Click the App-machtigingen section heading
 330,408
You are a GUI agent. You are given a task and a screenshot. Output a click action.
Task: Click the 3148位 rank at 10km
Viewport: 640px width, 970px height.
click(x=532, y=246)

**Required work:** Restate every line of the data above exactly as it was written.

**Expected answer:**
Click the App-machtigingen section heading
 330,408
You are a GUI agent. You are given a task and a screenshot. Output a click action.
Task: Click the 3148位 rank at 10km
Viewport: 640px width, 970px height.
click(x=532, y=246)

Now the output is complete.